On this side of the Atlantic, the Congressman is making his rounds, already meeting with experts at the vaunted Brookings Institution and the financial titan Goldman Sachs.

Yet, there are critics even on Fattah’s side of the aisle. “It taxes the everyday transactions of Americans and exempts most Wall Street transactions,” argues Rep. Peter DeFazio, D-Or., who wants colleagues to consider his Let Wall Street Pay for the Restoration of Main Street Act that he’s been pushing for about two years. “The implications of this bill on average Americans and the revenues received by the federal government are murky at best. His bill has no cosponsors.”

Fattah, however, seems unfazed by the criticism, rattling off the names of House Democratic leaders, Congressional Black Caucus colleagues and clout movers in the Senate who support the idea. There’s an I-told-you-so glee in his voice at the mention of the G-20 looking into it, and he’s got former House Ways and Means Chairman Bill Thomas — a Republican — looking at it closely.
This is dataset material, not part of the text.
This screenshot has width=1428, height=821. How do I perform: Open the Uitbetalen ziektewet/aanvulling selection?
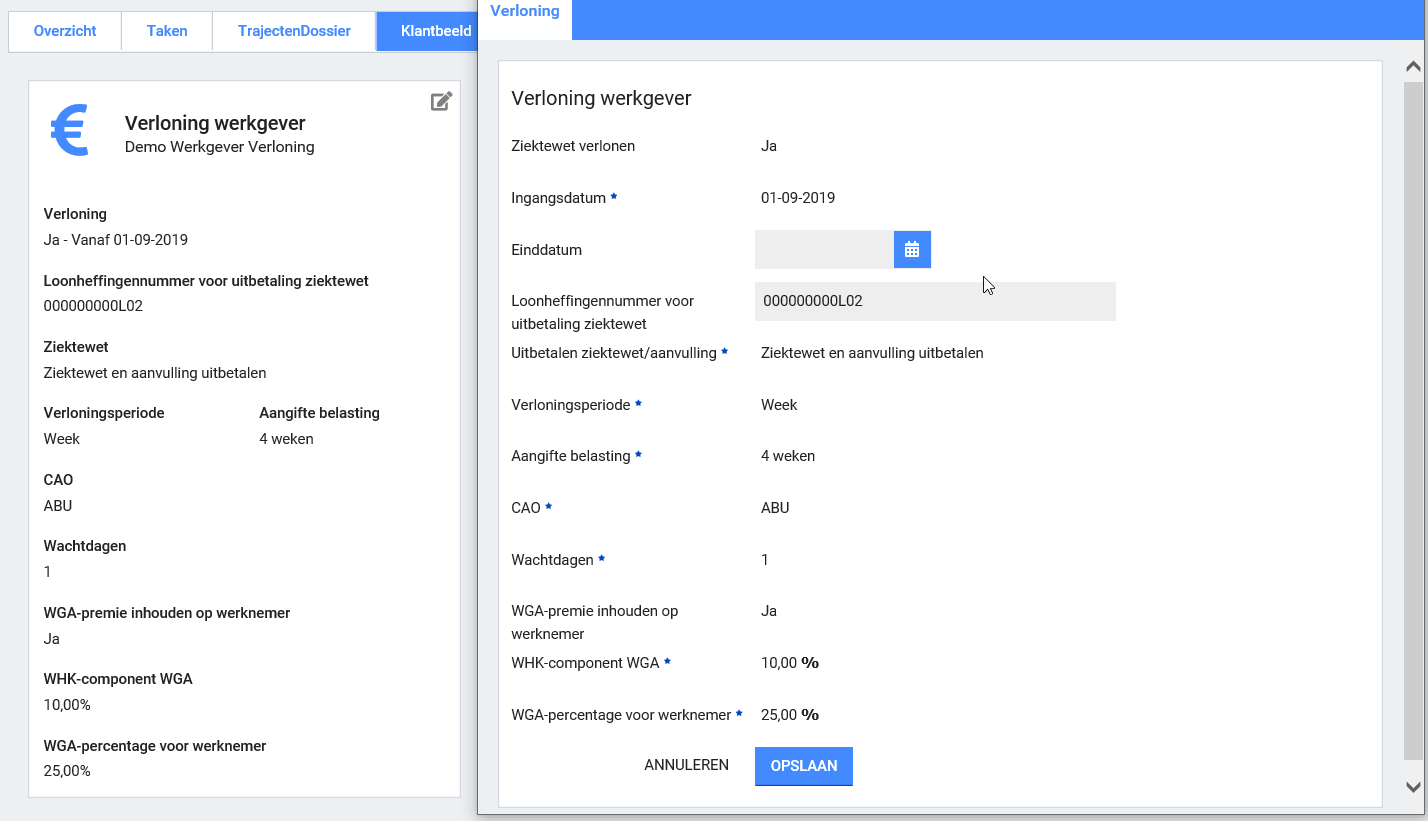pyautogui.click(x=872, y=353)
While evasive on the question of whether or not debt Super Committee member and fellow Pennsylvanian Sen. Pat Toomey, Pa., digs it, Fattah argues that it’s better than “any other option currently out there.”

“The question of future world leadership is at stake,” says Fattah, who worries that the Super Committee is too focused on the $2 trillion deficit rather than the larger near $15 trillion national debt — much of it borrowed from China. “Here we have a treaty with Taiwan which stipulates that we will defend them if China invades them. But, we’re going to have to borrow money from China to do just that.”

“There’s only one proposal before the Congress that is seriously addressing the debt,” says the Congressman, closing the pitch. “We’re in a whole different ballgame now where we have a lot of global competition. You can’t be the world’s most powerful country, yet be its biggest pan handler at the same time.”